Ni ella ni yo pensamos disculparnos por nuestras palabras. No se disculpa el sol aunque queme ni la luna aunque en ocasiones aterre. Yo amo, todo aquello que pueda ser amable, y como me rehúso a esconderme, he aquí mi escape.

16 nov 2012

Preocupación.

Ti. Tic. Tic.

El sonido de las uñas golpeando el mármol de la mesa estaba casi sincronizado con el tic tac del reloj que colgaba de la pared de la cocina. Eran casi las tres de la madrugada y aún no había señales. En otra circunstancia se habría preocupado, sin embargo sabía que nada anormal ocurría, que todo estaba bien, y que era solo su propia preocupación la que le impedía concentrarse en alguna otra cosa. Había estado observando el lento avance de las manecillas del reloj por un periodo de tiempo bastante considerable. Ya no era consciente de cuánto tiempo había pasado, solo podía pensar en las múltiples y muy aterradoras opciones. Los escenarios se dibujaban en su cabeza con una extraordinaria nitidez. Un par de policías se presentaban a su puerta con muy malas noticias. Una llamada telefónica de una voz llorosa y entrecortada. Una llamada del hospital preguntando si conocía a esa persona. Sacudió la cabeza intentando alejar esos pensamientos de su mente pero aun persistía uno. El peor de todos. Era ese donde no sabía nada, absolutamente nada, y la incertidumbre se convertía en un eterno peso sobre sus hombros.
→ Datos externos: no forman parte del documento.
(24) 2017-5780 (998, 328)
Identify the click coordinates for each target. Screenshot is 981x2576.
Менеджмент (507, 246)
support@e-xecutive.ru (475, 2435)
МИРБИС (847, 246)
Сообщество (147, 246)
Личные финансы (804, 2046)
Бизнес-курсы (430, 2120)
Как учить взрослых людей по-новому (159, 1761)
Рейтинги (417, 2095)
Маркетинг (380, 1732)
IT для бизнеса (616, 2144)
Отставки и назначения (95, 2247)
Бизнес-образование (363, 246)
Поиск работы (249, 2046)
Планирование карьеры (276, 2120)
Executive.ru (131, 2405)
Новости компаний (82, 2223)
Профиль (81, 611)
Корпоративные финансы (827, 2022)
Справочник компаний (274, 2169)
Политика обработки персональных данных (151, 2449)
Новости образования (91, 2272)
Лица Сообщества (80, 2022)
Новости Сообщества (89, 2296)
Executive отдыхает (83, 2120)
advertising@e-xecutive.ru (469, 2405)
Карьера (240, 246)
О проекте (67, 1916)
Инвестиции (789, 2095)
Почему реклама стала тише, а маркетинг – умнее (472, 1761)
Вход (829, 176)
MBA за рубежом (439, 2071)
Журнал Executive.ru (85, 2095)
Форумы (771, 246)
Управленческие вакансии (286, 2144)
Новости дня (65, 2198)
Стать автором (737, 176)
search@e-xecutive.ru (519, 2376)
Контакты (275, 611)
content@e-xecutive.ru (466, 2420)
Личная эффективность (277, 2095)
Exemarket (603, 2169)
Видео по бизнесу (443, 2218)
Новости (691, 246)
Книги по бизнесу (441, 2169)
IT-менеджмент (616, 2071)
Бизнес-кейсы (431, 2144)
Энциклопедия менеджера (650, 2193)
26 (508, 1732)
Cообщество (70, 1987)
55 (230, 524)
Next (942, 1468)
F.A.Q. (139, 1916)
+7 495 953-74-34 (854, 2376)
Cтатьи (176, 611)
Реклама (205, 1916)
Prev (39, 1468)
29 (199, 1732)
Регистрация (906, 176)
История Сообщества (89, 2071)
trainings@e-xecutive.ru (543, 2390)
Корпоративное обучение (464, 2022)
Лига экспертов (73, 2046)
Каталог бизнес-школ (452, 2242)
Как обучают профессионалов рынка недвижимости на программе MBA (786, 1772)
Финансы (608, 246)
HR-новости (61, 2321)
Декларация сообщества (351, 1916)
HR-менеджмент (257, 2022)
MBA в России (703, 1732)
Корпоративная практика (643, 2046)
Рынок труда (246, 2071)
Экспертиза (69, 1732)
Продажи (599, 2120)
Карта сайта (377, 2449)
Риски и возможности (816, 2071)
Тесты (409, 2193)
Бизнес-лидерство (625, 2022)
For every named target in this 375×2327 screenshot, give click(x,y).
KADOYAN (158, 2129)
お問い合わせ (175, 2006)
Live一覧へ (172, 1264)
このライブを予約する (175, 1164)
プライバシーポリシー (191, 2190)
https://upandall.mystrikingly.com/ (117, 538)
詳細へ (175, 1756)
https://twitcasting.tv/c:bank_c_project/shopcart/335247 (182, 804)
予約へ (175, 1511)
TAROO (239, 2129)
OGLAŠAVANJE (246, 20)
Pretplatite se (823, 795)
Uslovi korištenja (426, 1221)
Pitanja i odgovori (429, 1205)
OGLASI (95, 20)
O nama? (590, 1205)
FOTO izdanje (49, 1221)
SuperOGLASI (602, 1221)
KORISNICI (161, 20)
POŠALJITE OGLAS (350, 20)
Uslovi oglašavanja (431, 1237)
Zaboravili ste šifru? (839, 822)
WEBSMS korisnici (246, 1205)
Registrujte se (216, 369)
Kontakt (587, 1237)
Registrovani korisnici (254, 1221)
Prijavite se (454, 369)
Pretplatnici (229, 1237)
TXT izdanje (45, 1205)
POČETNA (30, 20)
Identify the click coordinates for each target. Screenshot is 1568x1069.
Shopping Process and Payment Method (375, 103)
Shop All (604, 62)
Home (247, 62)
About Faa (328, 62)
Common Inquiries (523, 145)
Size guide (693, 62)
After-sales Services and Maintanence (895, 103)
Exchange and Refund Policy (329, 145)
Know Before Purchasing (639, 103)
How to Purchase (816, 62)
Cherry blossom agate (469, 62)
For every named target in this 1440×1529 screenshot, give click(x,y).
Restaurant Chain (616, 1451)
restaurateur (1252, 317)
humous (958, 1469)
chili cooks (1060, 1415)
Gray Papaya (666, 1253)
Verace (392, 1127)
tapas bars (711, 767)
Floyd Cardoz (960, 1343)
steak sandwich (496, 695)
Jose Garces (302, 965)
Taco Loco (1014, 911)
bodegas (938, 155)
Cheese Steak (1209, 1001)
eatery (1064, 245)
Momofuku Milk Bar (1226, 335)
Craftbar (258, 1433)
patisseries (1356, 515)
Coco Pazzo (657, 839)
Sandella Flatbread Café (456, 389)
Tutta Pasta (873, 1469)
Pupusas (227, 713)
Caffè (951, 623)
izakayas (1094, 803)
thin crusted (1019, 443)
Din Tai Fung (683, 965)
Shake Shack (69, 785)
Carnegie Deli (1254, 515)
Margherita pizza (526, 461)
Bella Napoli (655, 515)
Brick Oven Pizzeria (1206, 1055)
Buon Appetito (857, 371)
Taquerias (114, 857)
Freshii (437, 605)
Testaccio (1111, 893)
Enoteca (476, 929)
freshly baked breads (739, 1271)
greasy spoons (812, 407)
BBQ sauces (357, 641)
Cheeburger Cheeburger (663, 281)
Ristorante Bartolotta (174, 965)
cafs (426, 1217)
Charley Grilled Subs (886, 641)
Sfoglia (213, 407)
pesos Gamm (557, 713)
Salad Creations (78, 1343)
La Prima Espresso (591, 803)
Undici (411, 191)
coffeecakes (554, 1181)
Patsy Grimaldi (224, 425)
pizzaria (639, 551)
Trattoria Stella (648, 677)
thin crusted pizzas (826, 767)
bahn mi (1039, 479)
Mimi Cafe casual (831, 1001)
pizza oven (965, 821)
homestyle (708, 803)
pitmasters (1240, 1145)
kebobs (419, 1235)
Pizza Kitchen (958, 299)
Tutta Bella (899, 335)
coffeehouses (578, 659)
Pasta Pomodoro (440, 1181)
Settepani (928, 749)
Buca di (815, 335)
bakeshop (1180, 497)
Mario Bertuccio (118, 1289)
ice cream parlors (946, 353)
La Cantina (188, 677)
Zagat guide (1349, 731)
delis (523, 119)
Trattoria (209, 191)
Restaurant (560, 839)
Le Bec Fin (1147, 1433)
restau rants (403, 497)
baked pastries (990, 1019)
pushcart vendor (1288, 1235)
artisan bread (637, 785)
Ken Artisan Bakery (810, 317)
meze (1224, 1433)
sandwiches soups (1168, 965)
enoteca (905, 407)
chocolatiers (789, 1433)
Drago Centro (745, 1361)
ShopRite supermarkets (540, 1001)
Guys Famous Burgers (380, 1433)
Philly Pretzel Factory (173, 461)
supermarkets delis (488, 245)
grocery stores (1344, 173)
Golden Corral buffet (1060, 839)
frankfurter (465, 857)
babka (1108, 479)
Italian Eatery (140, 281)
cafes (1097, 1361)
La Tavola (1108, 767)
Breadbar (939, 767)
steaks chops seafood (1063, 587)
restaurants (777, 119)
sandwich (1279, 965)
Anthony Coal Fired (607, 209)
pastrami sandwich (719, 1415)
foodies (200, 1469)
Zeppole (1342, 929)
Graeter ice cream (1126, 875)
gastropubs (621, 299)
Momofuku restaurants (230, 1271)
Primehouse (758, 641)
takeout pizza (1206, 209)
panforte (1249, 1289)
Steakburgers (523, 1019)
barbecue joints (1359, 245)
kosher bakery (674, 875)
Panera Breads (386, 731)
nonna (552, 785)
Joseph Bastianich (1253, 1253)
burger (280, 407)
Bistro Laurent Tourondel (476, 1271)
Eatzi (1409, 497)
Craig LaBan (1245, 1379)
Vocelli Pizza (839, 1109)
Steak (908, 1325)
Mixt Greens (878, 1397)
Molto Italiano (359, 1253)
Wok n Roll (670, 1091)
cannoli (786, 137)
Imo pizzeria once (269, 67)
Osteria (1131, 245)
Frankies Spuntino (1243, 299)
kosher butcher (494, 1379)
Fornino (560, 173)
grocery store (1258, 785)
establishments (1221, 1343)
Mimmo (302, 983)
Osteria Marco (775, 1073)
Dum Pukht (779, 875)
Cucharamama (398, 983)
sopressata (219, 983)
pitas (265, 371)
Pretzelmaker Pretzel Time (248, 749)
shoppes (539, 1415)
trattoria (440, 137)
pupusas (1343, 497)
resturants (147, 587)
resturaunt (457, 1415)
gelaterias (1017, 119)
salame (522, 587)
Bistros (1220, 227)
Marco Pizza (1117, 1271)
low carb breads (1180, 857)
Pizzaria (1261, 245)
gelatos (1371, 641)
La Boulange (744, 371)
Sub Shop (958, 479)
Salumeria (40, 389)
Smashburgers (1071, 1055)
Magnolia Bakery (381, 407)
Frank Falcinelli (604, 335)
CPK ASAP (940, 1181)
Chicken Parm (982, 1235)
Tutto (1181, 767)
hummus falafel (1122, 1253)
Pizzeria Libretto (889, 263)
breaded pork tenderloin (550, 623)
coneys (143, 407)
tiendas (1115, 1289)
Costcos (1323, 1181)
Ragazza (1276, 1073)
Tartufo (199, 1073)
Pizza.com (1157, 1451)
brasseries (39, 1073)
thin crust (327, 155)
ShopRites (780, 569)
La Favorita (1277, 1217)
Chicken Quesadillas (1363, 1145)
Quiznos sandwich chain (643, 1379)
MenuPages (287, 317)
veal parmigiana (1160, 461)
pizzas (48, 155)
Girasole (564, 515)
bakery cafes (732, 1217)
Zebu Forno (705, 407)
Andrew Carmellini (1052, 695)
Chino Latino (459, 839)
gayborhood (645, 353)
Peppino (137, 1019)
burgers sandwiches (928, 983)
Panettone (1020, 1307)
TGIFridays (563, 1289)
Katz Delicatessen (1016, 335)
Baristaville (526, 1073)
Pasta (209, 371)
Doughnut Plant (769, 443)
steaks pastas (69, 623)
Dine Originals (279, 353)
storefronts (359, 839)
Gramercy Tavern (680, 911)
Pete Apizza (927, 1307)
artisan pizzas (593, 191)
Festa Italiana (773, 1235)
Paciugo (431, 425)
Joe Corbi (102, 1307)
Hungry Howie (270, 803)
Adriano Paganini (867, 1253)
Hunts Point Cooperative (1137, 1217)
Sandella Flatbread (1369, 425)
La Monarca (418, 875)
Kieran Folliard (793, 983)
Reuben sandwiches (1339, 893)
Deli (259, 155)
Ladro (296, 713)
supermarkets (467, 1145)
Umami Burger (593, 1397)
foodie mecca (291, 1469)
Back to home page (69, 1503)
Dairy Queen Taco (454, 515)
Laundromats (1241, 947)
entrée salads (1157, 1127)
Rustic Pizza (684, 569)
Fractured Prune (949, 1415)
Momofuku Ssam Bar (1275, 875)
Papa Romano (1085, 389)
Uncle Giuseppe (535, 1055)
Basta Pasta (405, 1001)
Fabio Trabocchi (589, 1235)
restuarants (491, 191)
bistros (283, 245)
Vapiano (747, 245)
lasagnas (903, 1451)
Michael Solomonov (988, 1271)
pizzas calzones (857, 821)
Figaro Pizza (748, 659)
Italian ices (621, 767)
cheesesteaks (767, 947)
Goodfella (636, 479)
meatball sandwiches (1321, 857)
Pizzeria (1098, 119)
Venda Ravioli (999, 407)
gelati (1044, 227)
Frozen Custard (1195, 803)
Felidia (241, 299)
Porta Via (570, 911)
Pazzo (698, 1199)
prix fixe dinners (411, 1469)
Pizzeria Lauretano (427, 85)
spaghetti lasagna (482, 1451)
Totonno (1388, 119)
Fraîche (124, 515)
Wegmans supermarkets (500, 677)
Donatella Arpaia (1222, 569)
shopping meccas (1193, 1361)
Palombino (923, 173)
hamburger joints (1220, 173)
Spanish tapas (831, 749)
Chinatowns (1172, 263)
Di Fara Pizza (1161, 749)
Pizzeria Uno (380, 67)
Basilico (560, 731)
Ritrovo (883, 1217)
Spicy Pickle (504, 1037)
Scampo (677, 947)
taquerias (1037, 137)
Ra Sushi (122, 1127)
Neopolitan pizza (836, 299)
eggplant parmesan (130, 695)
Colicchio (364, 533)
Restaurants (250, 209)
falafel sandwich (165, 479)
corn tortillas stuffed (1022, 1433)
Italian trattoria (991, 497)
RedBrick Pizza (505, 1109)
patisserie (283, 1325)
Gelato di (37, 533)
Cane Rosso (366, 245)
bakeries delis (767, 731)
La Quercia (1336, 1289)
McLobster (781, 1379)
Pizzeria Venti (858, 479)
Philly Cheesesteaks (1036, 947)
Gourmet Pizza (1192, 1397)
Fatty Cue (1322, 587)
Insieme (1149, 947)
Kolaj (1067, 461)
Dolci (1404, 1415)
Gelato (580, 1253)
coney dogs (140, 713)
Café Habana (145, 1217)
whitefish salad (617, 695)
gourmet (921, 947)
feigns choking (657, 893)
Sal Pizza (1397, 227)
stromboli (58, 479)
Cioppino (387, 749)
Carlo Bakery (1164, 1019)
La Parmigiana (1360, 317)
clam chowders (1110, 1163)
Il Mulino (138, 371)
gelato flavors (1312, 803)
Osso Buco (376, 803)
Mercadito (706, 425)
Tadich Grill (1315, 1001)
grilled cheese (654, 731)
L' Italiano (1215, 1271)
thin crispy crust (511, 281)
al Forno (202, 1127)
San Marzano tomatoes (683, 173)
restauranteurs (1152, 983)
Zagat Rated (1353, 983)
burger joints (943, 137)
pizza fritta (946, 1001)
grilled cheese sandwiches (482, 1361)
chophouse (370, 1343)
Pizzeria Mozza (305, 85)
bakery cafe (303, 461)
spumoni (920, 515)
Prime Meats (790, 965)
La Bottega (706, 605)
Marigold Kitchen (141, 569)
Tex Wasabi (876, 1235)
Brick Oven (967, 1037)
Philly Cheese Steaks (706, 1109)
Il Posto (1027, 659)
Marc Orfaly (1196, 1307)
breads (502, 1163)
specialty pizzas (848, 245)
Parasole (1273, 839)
Era ese donde el silencio le hablaba día tras día y no decía nada, se quedaba ahí, acompañándola y haciéndole temer cada paso, cada sonido y cada rostro, haciéndola buscar rasgos similares en todas las caras que viera, haciendo que buscara un aroma como aquel, un par de brazos como esos, un par de ojos como los suyos, una voz como la suya.

Tic, tac, tic, tac.

El reloj de la cocina había avanzado otro tramo considerable cuando la puerta de entrada se abrió y la silueta que había estado esperando tanto tiempo entró por ella. Un breve vistazo bastó para confirmar que todo iba bien, que no había heridas, rasguños, ni huellas de dolor físico. Sus ojos recorrieron el rostro de esa persona buscando también heridas de esas que son más profundas que un tajo que atraviesa el cuerpo, tampoco halló nada. De pronto todo se esfumó, todo se fue tan repentinamente que si no lo hubiera sabido, habría pensado que era falso. De pronto solo quedaba dentro de ella una rabia intensa, sorda, latente que vibraba con la fuerza de un terremoto y que gritaba que le dejaran salir.

- Eres un idiota -dijo sin pensarlo dos veces.

Él acababa de dejar sus llaves en una mesa auxiliar junto a la puerta y se había girado a observarla.

- ¿Es todo?

Ella no pudo contenerse. Tomó lo primero que encontró con sus manos y lo arrojó con toda la fuerza de la que era capaz. El tazón reventó al golpear la pared y él tuvo que saltar para que los pedazos de vidrio no le golpearan. Sin decir una sola palabra, él volvió a mirarla. Ella estaba temblando de rabia, de humillación y frustración. De un momento a otro, y sin que ella lo advirtiera, un par de diamantes empezaron a correr por sus mejillas. El, ablandado por el brillo de aquellas gemas, dejó a un lado su actitud arrogante y se acercó a ella.

- ¿Estabas esperándome? -mientras hablaba, él la abrazó  y le secó las lágrimas con besos.

- Claro que si.

- Lamento haberte preocupado -dijo él, con un tono que era más sarcástico que sentido.

- No seas idiota -dijo ella-. Si estaba preocupada, siempre lo estaré.

- Deberías confiar más en mi.

- No es asunto de confianza. Confío plenamente en ti. Pero sea como sea, moriré de preocupación siempre que no sepa qué es de ti, ¿acaso no ves que estoy perdida?

- ¿Perdida?

- Perdida. Perdida por completo porque no sé vivir sin ti y porque no sé vivir sin saber que estás bien.

- No te preocupes, por mucho que te pierdas, yo te encontraré.

Y los diamantes se disolvieron y las palabras se acabaron.